Comunque non si dà per vinto: corre avanti e sale su un albero.
In questa situazione non ha nessun valore l’essere potente (è capo dei pubblicani, cioè di tutti gli esattori di Gerico) e l’essere molto ricco.
E’ solo un piccolo uomo con un grande desiderio: vedere quel Gesù di cui tanto si parla. Gesù invece lo previene: è tutto uno scambio di sguardi; anzi, gli dice che si fermerà a casa sua. 

Ma come? Lui che è considerato un pubblico peccatore data la funzione che esercita di collaborazionista dei Romani  e la  conseguente ricchezza ingiusta a danno dei poveracci sottoposti a tributo,  è oggetto dell’attenzione di Gesù che in questo modo lo riabilita agli occhi della gente?

E’ scosso fino in fondo da questa attenzione e dalla considerazione che anche in lui, povero peccatore ci possa essere speranza di bene.  E così si converte, riequilibrando concretamente le sue vessazioni con la restituzione del quadruplo a chi ha taglieggiato e donando la metà dei suoi beni ai poveri. Ha capito che le ricchezze non sono esclusive, ma vanno messe in circolazione e condivise con chi è più svantaggiato.

Nelle parole e nel gesto di Gesù, che vuole fermarsi a casa di Zaccheo mi pare ci sia il senso del ‘perdono’:  è, come dice il suo significato, un surplus di dono, un dono eccedente, che consiste nel dare importanza anche a chi sbaglia, puntando sulla sua possibilità di essere smosso a riprendere un cammino decisamente in linea con lo sguardo di Gesù.

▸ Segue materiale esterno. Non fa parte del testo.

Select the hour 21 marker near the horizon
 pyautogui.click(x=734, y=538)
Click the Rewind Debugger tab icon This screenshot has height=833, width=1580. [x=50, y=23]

E’ importante sottolineare che Gesù non lo accusa di niente, gli fa presente un desiderio pressante: “oggi devo fermarmi a casa tua”.
“Il pubblicano  Zaccheo –come scrive Bruno Maggioni- è la figura del discepolo che non lascia tutto, come invece altri, ma rimane nella propria casa, continuando il proprio lavoro, testimone però di un nuovo modo di vivere: non più il guadagno al di sopra di tutto, ma la giustizia (restituisco quattro volte tanto) e la condivisione con i bisognosi (dò la metà dei miei beni).  C’è il discepolo che lascia tutto per farsi annunciatore itinerante del Regno, e c’è il discepolo che vive la medesima radicalità restando nel mondo a cui appartiene.”

E’ bello pensare che, se ci sentiamo piccoli – e di fatto lo siamo- e desideriamo vedere Gesù, Lui ci previene dicendo “oggi devo fermarmi a casa tua”.
A questo punto vale la pena pensare se ci comporteremmo gioiosamente come Zaccheo.